Performance Tuning Recommendations - spectrum_quality_1 - 23.1

Spectrum Data Quality Guide

Product type
Software
Portfolio
Verify
Product family
Spectrum
Product
Spectrum > Quality > Spectrum Quality
Version
23.1
Language
English
Product name
Spectrum Data Quality
Title
Spectrum Data Quality Guide
First publish date
2007
Last updated
2024-03-04
Published on
2024-03-04T22:52:13.486265

The sections below combine many tips that might help you improve the performance of various data quality stages. The recommendations listed will help you achieve performance for Advanced Matching, Data Normalization, and Universal Name stages.

The recommendations below are applicable to all stages:
  • Number of records: Analyzing and filtering the records before sending them for processing improves the performance, as an increase in the number of records leads to a proportional increase in time.
  • Cluster: The performance increases when the processing is performed in clustered mode.

Performance recommendations for Advanced Matching stages

Stage Performance recommendations

Intraflow Match

  • Group size: Minimizing the group size or match key to the optimum level leads to better performance, as, given the same number of records, an increase in group size leads to increased processing time.
  • Express key: Using an express key during matching improves the performance, but it should be evaluated to ensure that the express key is an accurate candidate for the express match.
  • Input data: Receiving input data sorted by match key improves the performance.
  • Match rule: Optimizing the match rule increases the performance, as a complex match rule degrades the performance.

Interflow Match

  • Group size: Minimizing the group size or match key to the optimum level leads to better performance, as, given the same number of records, an increase in group size leads to increased processing time.
  • Match rule and key: Optimizing the match rule and match keys well, as it plays a crucial role in increasing the performance.

Transactional Match

This stage is fast as compared to the Intraflow Match stage; however, it is recommended to choose the relevant stage according to your requirements as both serve two different purposes. Moreover, unlike Intraflow Match, the group size does not affect the performance as the suspect is matched only once with the candidate.

Best of Breed

Duplicate Synchronization

Filter

Condition: Minimizing the conditions improves the performance, as an increased number of conditions leads to more processing time.

Match Key Generator

Runtime: An increase in runtime instances increases performance.

Candidate Finder The recommendations below improves the performance for Search Index.
  • Runtime: The search operation's performance increases when the runtime instances increases.
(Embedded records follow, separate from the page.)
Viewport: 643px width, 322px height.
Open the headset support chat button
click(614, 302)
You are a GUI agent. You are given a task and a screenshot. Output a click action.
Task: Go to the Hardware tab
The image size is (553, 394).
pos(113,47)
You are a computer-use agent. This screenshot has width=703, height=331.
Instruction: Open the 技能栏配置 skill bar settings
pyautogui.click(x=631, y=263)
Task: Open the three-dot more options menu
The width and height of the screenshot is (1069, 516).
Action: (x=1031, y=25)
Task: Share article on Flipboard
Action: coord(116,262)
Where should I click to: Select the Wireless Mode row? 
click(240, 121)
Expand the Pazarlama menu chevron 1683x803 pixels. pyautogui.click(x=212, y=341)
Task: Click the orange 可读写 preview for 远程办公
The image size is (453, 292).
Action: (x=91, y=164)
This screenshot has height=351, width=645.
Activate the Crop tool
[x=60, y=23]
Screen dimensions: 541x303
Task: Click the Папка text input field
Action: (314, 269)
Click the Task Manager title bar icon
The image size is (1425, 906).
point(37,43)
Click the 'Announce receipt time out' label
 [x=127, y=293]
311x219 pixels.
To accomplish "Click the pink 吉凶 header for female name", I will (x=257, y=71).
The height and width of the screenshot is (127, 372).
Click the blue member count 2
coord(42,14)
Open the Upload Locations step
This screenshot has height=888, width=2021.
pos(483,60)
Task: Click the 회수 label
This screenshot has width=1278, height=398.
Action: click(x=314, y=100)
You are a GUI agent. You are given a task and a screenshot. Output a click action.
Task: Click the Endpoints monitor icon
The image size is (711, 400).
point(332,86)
The machine’s configuration decides on how many runtime instances can be used.

    For example, we observed performance improvement with an increase in the runtime instances.

  • Fields: Create and search operations' performance decreases with more number of fields in the index. However, update operation performance remains almost the same irrespective of the number of fields in the index.

    For example, we observed performance degradation in the case of a search when the number of fields was increased.

  • Batch size: Performance varies when the batch size changes. The optimal number of batch size for the machine is figured out with different batch values. It depends on the machine’s memory and CPU resources.
  • Shards: Update operation improves to some level when the number of shards increases. Search performance degrades with more number of shards.

    For example, we observed that the update gets relatively faster when the shards increase, whereas the search performance degrades.

  • Candidate Finder (CF) conditions: The search takes time when the number of conditions in the candidate finder stage increases.

    For example, we observed performance degradation when the CF query increased.

  • Analyzer: Search using a keyword analyzer is much faster than a standard analyzer.

    For example, we observed a performance improvement when the analyzer changed from standard to keyword.

Note: Search index performance depends on various factors, and the points mentioned above are just an indication of how the performance can vary based on the configuration applied. It is essential to understand the end-user scenario, which is the key driver for deciding on the choice of hardware, index settings, cluster setup, and other configuration parameters to achieve optimal performance.

Performance recommendation for Data Normalization stages

Stage Performance recommendation

Table Lookup

Advanced Transformer

Open Parser

Runtime: An increase in runtime instances increases performance.